The TSX Venture Exchange has in no way passed upon the merits of the Transaction or the Acquisition and has
neither approved nor disapproved the contents of this press release.


NEITHER THE TSX VENTURE EXCHANGE NOR ITS REGULATION SERVICES PROVIDER (AS
THAT TERM IS DEFINED IN THE POLICIES OF THE TSX VENTURE EXCHANGE) ACCEPTS
RESPONSIBILITY FOR THE ADEQUACY OR ACCURACY OF THIS RELEASE.

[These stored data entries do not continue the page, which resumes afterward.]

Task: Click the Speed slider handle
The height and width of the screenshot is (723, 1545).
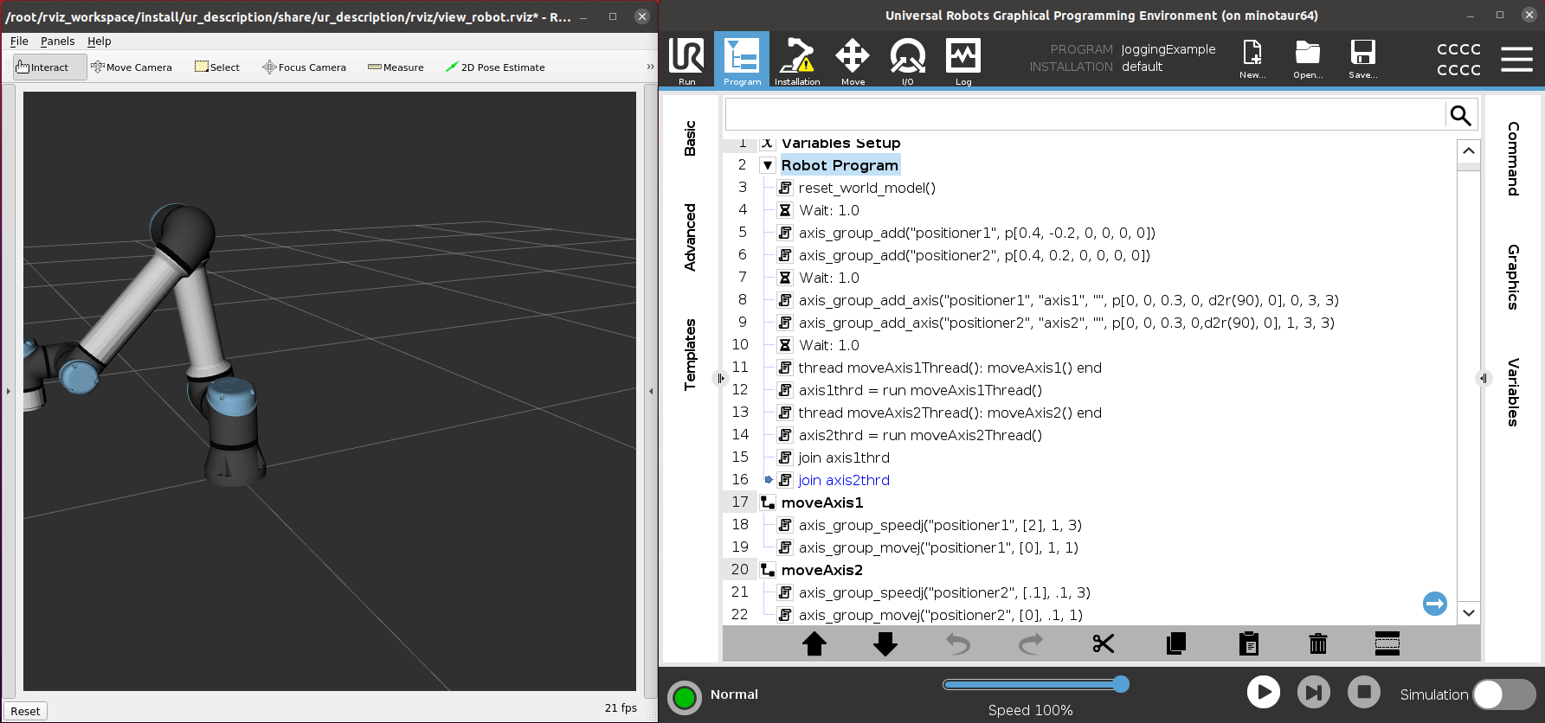Action: [1121, 684]
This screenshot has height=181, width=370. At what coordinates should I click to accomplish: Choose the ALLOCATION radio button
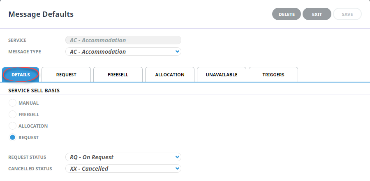(x=12, y=126)
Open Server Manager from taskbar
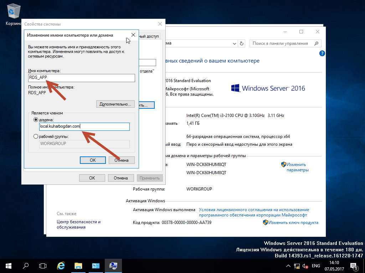 click(96, 266)
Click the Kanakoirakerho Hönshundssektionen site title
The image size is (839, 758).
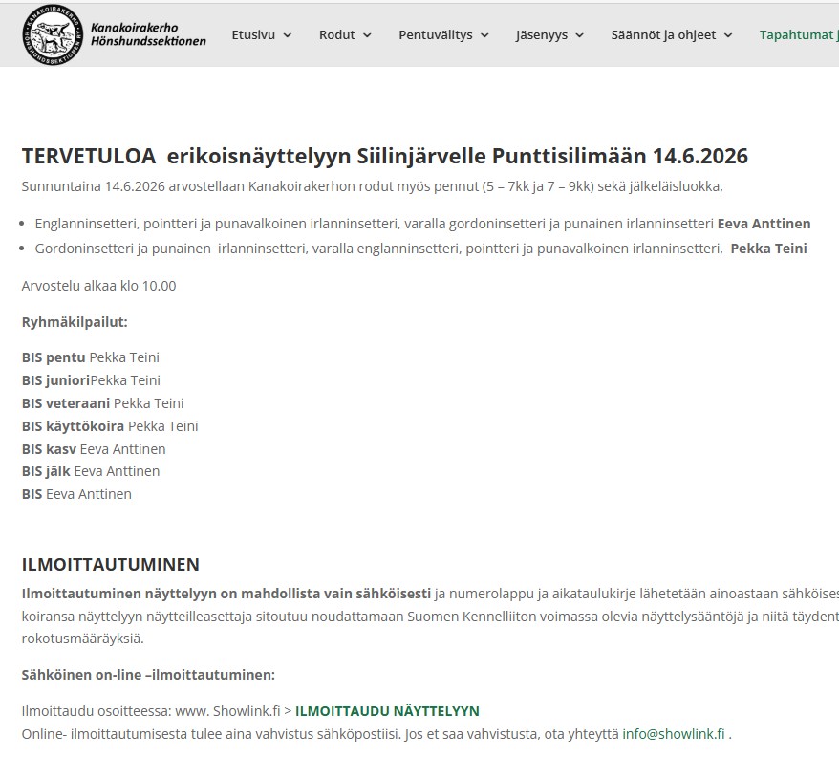click(x=147, y=34)
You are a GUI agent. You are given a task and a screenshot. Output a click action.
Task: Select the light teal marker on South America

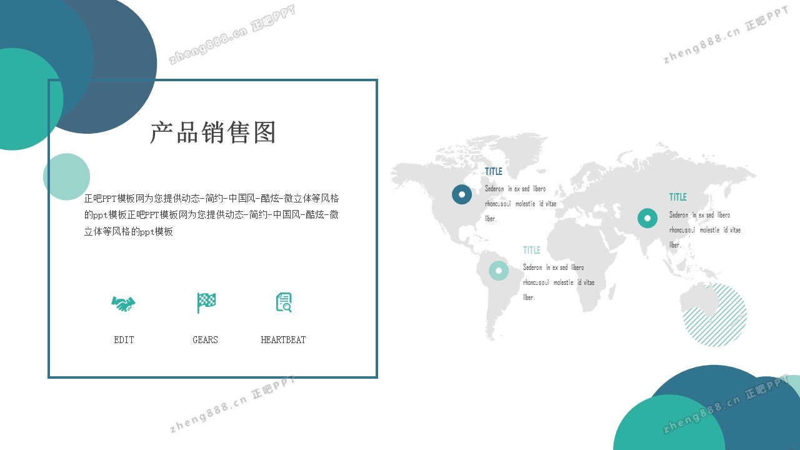pos(498,271)
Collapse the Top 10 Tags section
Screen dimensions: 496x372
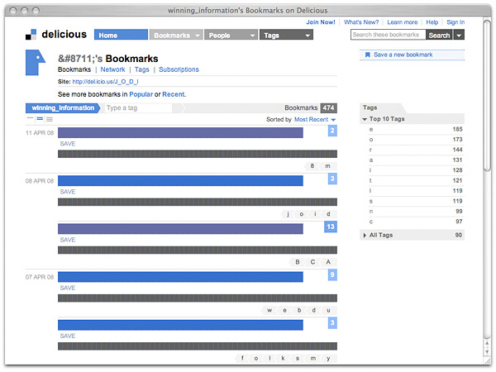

CAUTIONARY STATEMENT REGARDING FORWARD-LOOKING INFORMATION: This news release
includes certain "forward-looking statements" under applicable Canadian securities legislation. Forward-looking
statements include, but are not limited to, statements with respect to the terms and conditions of the Transaction and
the Acquisition. Forward-looking statements are necessarily based upon a number of estimates and assumptions
that, while considered reasonable, are subject to known and unknown risks, uncertainties, and other factors which
may cause the actual results and future events to differ materially from those expressed or implied by such forward-
looking statements. Such factors include, but are not limited to: general business, economic, competitive, political
and social uncertainties; delay or failure to receive board, shareholder or regulatory approvals; and the results of
current exploration and testing. There can be no assurance that such statements will prove to be accurate, as actual
results and future events could differ materially from those anticipated in such statements. Accordingly, readers
should not place undue reliance on forward-looking statements. Credent and Elephant disclaim any intention or
obligation to update or revise any forward-looking statements, whether as a result of new information, future events
or otherwise, except as required by law.